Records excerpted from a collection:
* * *
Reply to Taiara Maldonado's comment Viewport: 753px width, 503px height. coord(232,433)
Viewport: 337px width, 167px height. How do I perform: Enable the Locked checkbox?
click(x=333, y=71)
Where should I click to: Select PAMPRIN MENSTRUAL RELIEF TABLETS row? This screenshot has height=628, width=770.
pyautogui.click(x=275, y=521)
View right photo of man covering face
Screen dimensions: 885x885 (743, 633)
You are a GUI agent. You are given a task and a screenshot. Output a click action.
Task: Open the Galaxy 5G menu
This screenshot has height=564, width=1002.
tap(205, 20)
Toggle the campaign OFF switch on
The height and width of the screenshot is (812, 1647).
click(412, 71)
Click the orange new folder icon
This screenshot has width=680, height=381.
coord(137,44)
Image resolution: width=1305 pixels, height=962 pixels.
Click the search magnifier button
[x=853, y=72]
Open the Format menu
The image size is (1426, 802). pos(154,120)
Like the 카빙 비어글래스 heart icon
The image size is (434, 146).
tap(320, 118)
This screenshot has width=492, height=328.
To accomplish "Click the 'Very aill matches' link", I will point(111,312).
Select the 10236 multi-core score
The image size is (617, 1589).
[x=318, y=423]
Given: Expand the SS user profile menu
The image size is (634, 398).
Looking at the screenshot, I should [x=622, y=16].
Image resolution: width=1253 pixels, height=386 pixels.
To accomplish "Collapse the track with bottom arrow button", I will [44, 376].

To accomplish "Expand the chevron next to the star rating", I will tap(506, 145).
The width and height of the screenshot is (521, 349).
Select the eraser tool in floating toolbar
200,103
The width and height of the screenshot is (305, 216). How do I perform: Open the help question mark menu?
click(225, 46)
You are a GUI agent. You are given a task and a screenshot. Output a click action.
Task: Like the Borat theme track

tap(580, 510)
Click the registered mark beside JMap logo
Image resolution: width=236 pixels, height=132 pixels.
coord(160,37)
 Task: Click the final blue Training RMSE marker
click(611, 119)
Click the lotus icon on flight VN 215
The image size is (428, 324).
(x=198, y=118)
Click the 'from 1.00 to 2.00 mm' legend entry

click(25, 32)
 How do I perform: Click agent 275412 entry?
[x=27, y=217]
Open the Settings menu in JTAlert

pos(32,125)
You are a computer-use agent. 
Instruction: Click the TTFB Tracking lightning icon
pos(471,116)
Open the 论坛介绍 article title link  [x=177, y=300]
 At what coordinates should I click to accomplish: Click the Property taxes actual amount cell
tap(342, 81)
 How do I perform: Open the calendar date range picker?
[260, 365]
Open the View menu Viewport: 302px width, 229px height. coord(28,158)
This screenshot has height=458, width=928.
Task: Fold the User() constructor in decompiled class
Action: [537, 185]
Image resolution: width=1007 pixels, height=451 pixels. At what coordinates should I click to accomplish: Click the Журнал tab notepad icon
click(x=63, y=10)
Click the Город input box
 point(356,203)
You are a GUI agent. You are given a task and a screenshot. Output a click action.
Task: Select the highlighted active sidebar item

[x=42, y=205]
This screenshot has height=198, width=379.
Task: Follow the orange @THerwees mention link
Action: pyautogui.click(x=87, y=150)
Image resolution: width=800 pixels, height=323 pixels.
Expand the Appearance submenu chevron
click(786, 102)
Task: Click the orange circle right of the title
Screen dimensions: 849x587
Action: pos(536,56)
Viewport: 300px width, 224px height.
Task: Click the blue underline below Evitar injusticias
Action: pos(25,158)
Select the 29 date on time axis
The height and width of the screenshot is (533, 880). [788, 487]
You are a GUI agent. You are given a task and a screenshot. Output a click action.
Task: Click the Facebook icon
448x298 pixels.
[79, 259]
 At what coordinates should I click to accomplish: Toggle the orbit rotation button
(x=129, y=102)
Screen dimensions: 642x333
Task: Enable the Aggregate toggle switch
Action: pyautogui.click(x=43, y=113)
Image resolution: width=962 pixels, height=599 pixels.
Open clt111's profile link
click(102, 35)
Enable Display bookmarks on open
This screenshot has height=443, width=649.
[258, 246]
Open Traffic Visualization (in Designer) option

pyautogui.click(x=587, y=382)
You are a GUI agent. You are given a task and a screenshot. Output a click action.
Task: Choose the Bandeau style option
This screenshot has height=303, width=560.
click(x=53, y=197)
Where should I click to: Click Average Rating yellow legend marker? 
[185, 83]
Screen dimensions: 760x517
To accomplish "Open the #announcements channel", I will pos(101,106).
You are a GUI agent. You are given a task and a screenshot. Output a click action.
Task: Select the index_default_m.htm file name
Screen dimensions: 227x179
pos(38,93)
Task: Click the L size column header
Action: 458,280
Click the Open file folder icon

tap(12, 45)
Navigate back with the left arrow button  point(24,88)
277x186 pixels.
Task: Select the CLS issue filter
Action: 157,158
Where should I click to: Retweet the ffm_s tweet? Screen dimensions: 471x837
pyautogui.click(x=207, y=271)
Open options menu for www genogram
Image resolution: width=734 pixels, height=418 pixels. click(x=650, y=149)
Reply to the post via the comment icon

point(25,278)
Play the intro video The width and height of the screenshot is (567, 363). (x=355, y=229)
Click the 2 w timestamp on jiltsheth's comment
* * *
Each entry needs to be copied out exactly.

Reply to Taiara Maldonado's comment Viewport: 753px width, 503px height. coord(232,433)
Viewport: 337px width, 167px height. How do I perform: Enable the Locked checkbox?
click(x=333, y=71)
Where should I click to: Select PAMPRIN MENSTRUAL RELIEF TABLETS row? This screenshot has height=628, width=770.
pyautogui.click(x=275, y=521)
View right photo of man covering face
Screen dimensions: 885x885 (743, 633)
You are a GUI agent. You are given a task and a screenshot. Output a click action.
Task: Open the Galaxy 5G menu
This screenshot has height=564, width=1002.
tap(205, 20)
Toggle the campaign OFF switch on
The height and width of the screenshot is (812, 1647).
click(412, 71)
Click the orange new folder icon
This screenshot has width=680, height=381.
coord(137,44)
Image resolution: width=1305 pixels, height=962 pixels.
Click the search magnifier button
[x=853, y=72]
Open the Format menu
The image size is (1426, 802). pos(154,120)
Like the 카빙 비어글래스 heart icon
The image size is (434, 146).
tap(320, 118)
This screenshot has width=492, height=328.
To accomplish "Click the 'Very aill matches' link", I will point(111,312).
Select the 10236 multi-core score
The image size is (617, 1589).
[x=318, y=423]
Given: Expand the SS user profile menu
The image size is (634, 398).
Looking at the screenshot, I should [x=622, y=16].
Image resolution: width=1253 pixels, height=386 pixels.
To accomplish "Collapse the track with bottom arrow button", I will [44, 376].

To accomplish "Expand the chevron next to the star rating", I will tap(506, 145).
The width and height of the screenshot is (521, 349).
Select the eraser tool in floating toolbar
200,103
The width and height of the screenshot is (305, 216). How do I perform: Open the help question mark menu?
click(225, 46)
You are a GUI agent. You are given a task and a screenshot. Output a click action.
Task: Like the Borat theme track

tap(580, 510)
Click the registered mark beside JMap logo
Image resolution: width=236 pixels, height=132 pixels.
coord(160,37)
 Task: Click the final blue Training RMSE marker
click(611, 119)
Click the lotus icon on flight VN 215
The image size is (428, 324).
(x=198, y=118)
Click the 'from 1.00 to 2.00 mm' legend entry

click(25, 32)
 How do I perform: Click agent 275412 entry?
[x=27, y=217]
Open the Settings menu in JTAlert

pos(32,125)
You are a computer-use agent. 
Instruction: Click the TTFB Tracking lightning icon
pos(471,116)
Open the 论坛介绍 article title link  [x=177, y=300]
 At what coordinates should I click to accomplish: Click the Property taxes actual amount cell
tap(342, 81)
 How do I perform: Open the calendar date range picker?
[260, 365]
Open the View menu Viewport: 302px width, 229px height. coord(28,158)
This screenshot has height=458, width=928.
Task: Fold the User() constructor in decompiled class
Action: [537, 185]
Image resolution: width=1007 pixels, height=451 pixels. At what coordinates should I click to accomplish: Click the Журнал tab notepad icon
click(x=63, y=10)
Click the Город input box
 point(356,203)
You are a GUI agent. You are given a task and a screenshot. Output a click action.
Task: Select the highlighted active sidebar item

[x=42, y=205]
This screenshot has height=198, width=379.
Task: Follow the orange @THerwees mention link
Action: pyautogui.click(x=87, y=150)
Image resolution: width=800 pixels, height=323 pixels.
Expand the Appearance submenu chevron
click(786, 102)
Task: Click the orange circle right of the title
Screen dimensions: 849x587
Action: pos(536,56)
Viewport: 300px width, 224px height.
Task: Click the blue underline below Evitar injusticias
Action: pos(25,158)
Select the 29 date on time axis
The height and width of the screenshot is (533, 880). [788, 487]
You are a GUI agent. You are given a task and a screenshot. Output a click action.
Task: Click the Facebook icon
448x298 pixels.
[79, 259]
 At what coordinates should I click to accomplish: Toggle the orbit rotation button
(x=129, y=102)
Screen dimensions: 642x333
Task: Enable the Aggregate toggle switch
Action: pyautogui.click(x=43, y=113)
Image resolution: width=962 pixels, height=599 pixels.
Open clt111's profile link
click(102, 35)
Enable Display bookmarks on open
This screenshot has height=443, width=649.
[258, 246]
Open Traffic Visualization (in Designer) option

pyautogui.click(x=587, y=382)
You are a GUI agent. You are given a task and a screenshot. Output a click action.
Task: Choose the Bandeau style option
This screenshot has height=303, width=560.
click(x=53, y=197)
Where should I click to: Click Average Rating yellow legend marker? 
[185, 83]
Screen dimensions: 760x517
To accomplish "Open the #announcements channel", I will pos(101,106).
You are a GUI agent. You are given a task and a screenshot. Output a click action.
Task: Select the index_default_m.htm file name
Screen dimensions: 227x179
pos(38,93)
Task: Click the L size column header
Action: 458,280
Click the Open file folder icon

tap(12, 45)
Navigate back with the left arrow button  point(24,88)
277x186 pixels.
Task: Select the CLS issue filter
Action: 157,158
Where should I click to: Retweet the ffm_s tweet? Screen dimensions: 471x837
pyautogui.click(x=207, y=271)
Open options menu for www genogram
Image resolution: width=734 pixels, height=418 pixels. click(x=650, y=149)
Reply to the post via the comment icon

point(25,278)
Play the intro video The width and height of the screenshot is (567, 363). (x=355, y=229)
Click the 2 w timestamp on jiltsheth's comment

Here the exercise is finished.